Give the count of lines in the records that contain the string "agent", and write nothing but that number.

DATA SECTION: Begin

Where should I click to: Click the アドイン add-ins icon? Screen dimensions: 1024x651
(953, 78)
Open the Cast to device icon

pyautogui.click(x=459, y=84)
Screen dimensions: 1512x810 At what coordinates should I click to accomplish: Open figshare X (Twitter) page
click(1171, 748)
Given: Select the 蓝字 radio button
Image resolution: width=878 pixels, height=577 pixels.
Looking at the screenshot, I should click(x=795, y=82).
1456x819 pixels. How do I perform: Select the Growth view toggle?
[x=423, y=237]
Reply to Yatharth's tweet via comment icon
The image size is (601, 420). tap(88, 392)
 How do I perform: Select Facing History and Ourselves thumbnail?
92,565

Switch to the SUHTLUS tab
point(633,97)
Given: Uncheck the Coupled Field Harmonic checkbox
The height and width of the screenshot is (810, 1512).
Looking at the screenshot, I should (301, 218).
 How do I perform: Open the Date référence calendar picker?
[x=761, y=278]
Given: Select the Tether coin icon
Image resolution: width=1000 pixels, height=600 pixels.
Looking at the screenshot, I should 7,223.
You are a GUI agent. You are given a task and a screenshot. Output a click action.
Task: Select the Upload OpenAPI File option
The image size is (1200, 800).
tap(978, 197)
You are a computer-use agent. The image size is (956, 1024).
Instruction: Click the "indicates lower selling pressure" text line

DATA SECTION: End

▶ _ANSWER TO THIS PROBLEM_: 2